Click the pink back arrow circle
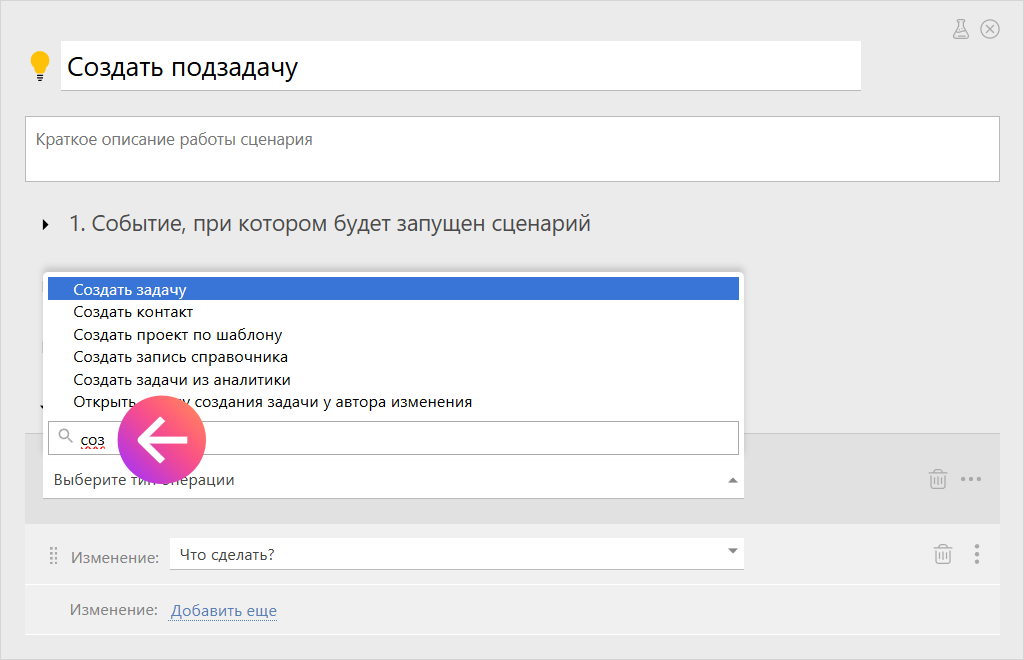This screenshot has width=1024, height=660. click(162, 439)
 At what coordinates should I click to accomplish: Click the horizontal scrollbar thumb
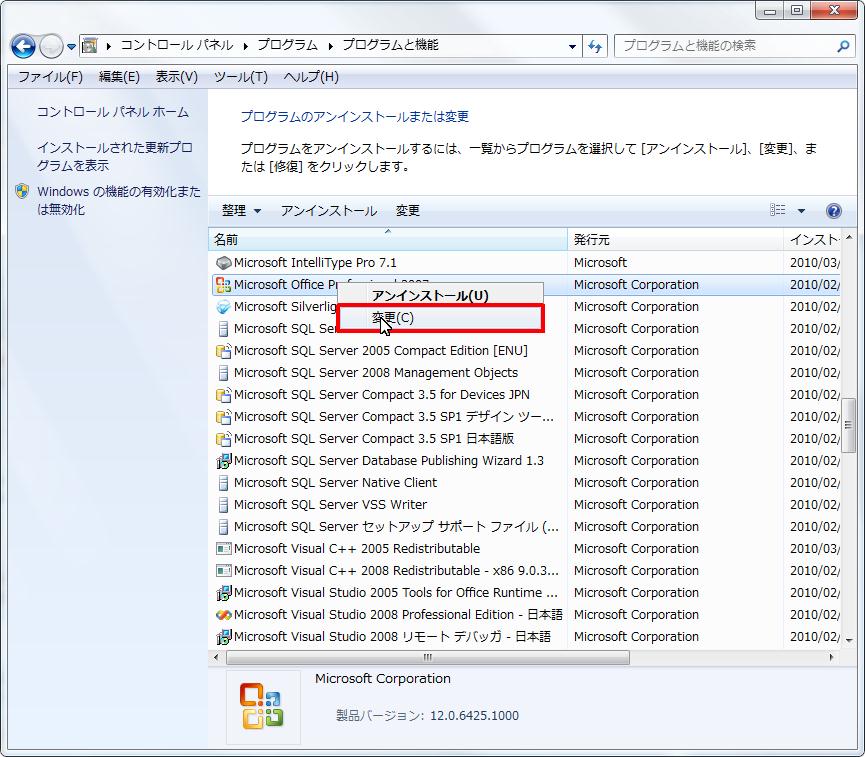428,657
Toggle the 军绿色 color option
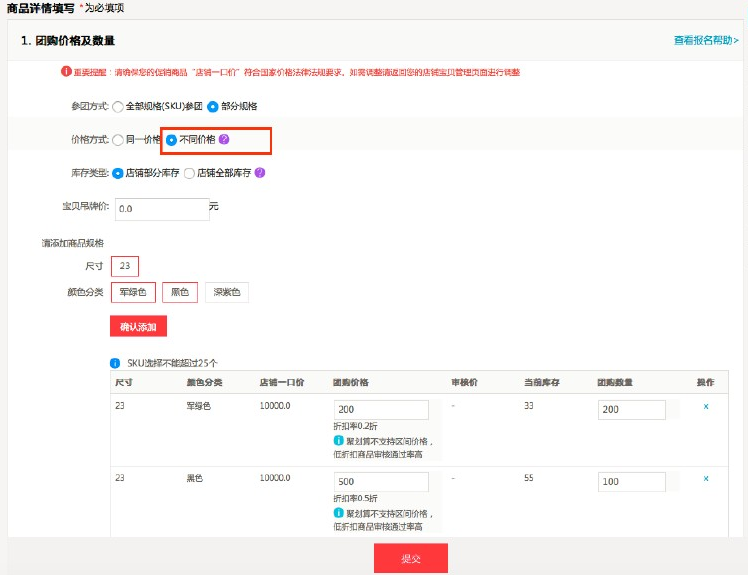The height and width of the screenshot is (575, 748). coord(133,292)
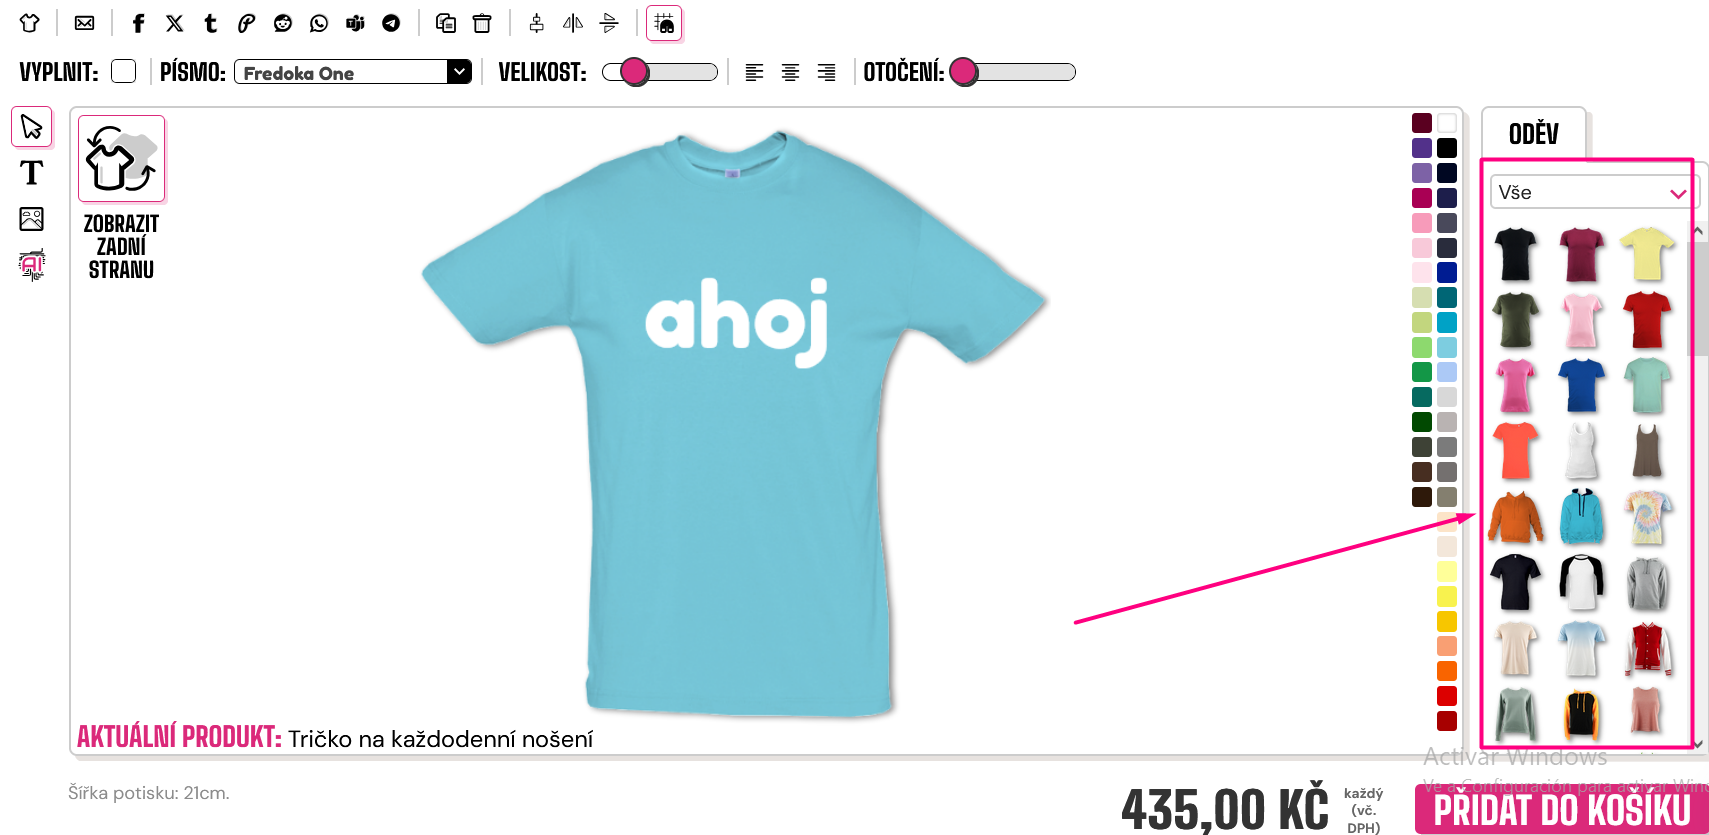Send design by email icon
1709x835 pixels.
[85, 23]
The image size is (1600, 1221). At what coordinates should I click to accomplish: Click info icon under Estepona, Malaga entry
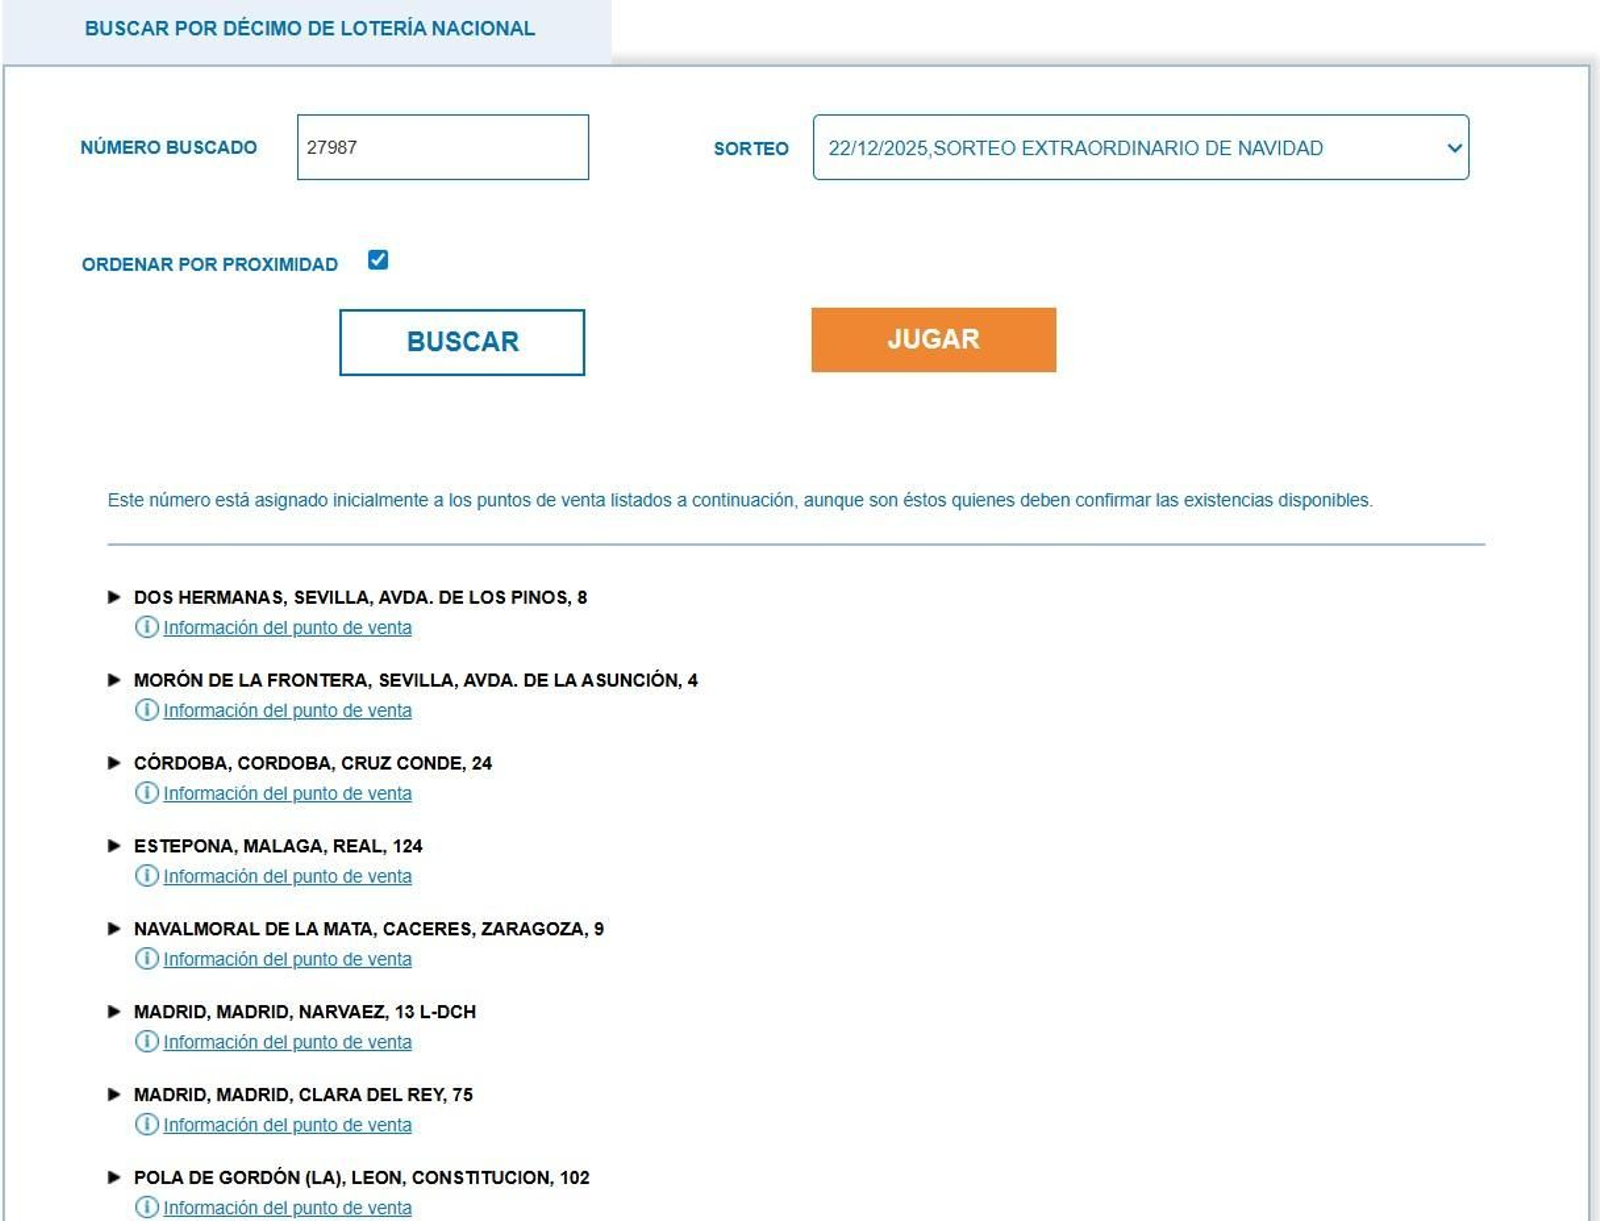pos(146,876)
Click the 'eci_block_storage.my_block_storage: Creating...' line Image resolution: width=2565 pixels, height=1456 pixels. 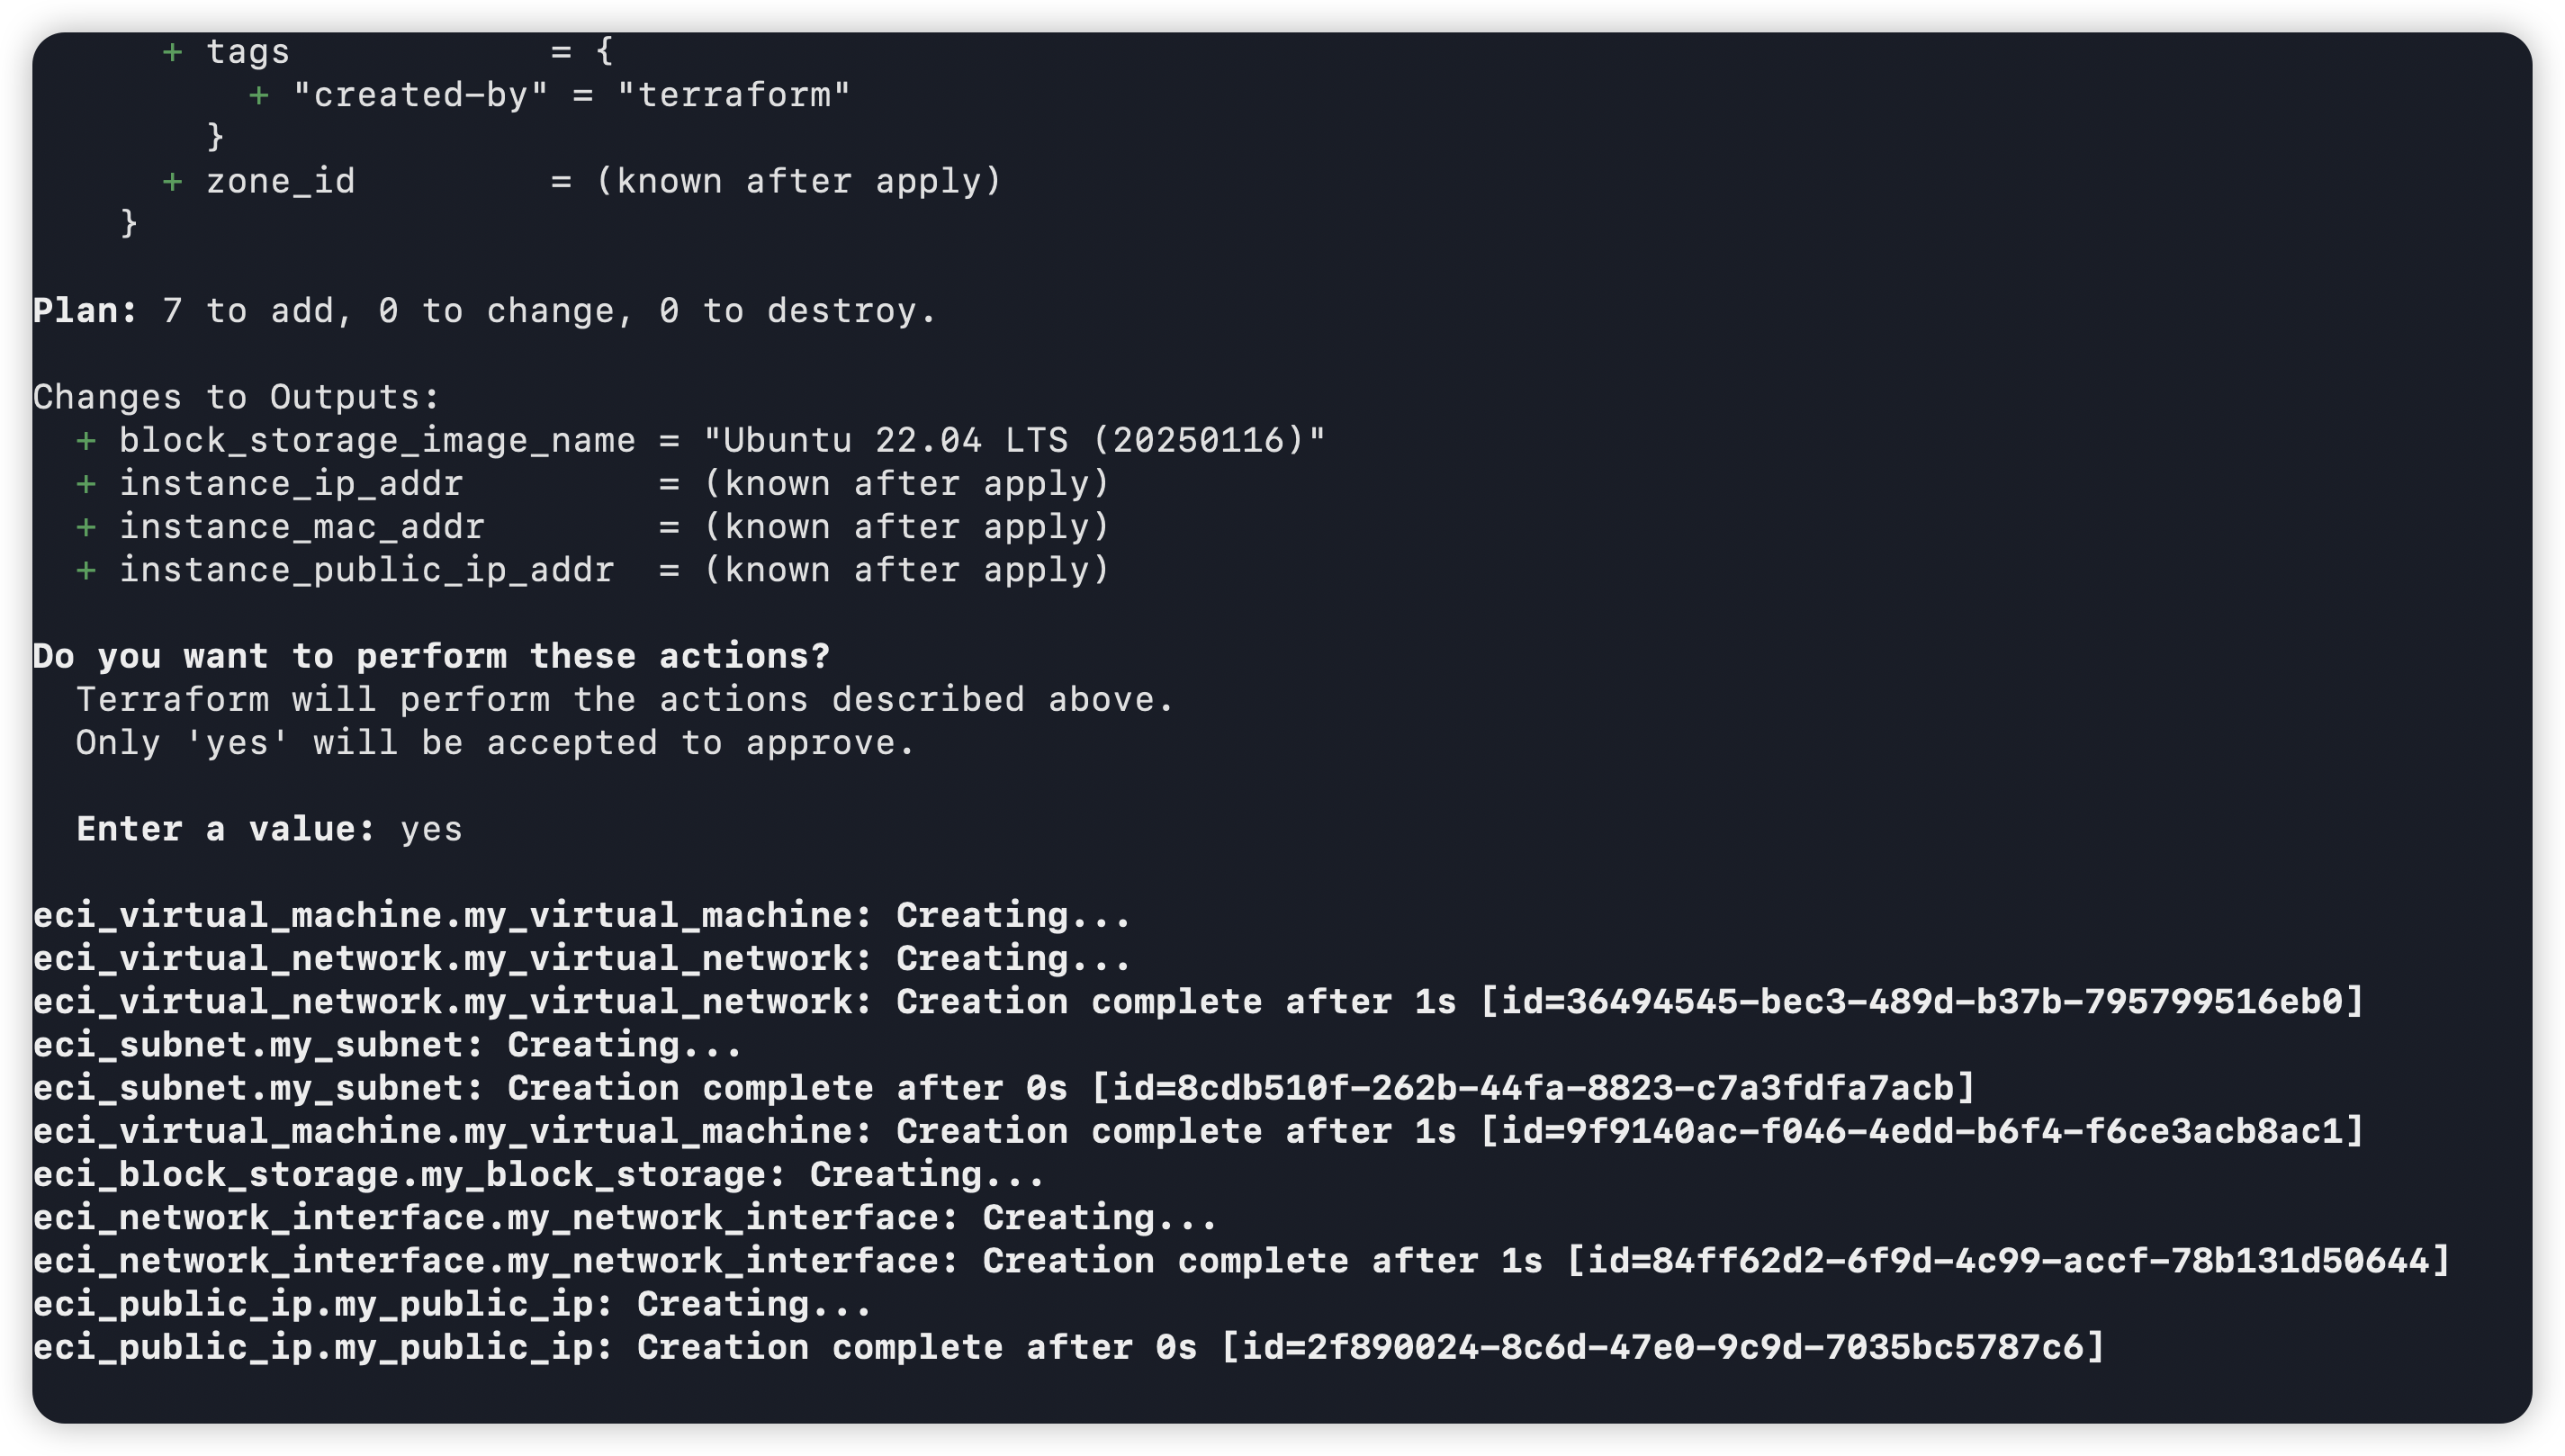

■ ■ ■ ■

• _WORK TO COMPLETE_: Working down from the line with "Toggle the 军绿色 color option", copy each line exactly until the last line of the entries, which is also included. Omit the pictures.

• _RESPONSE TO THE EXERCISE_:
Toggle the 军绿色 color option
The height and width of the screenshot is (575, 748). coord(133,292)
Send design by email icon
1709x835 pixels.
[85, 23]
The image size is (1600, 1221). At what coordinates should I click to accomplish: Click info icon under Estepona, Malaga entry
pos(146,876)
Click the 'eci_block_storage.my_block_storage: Creating...' line Image resolution: width=2565 pixels, height=1456 pixels. 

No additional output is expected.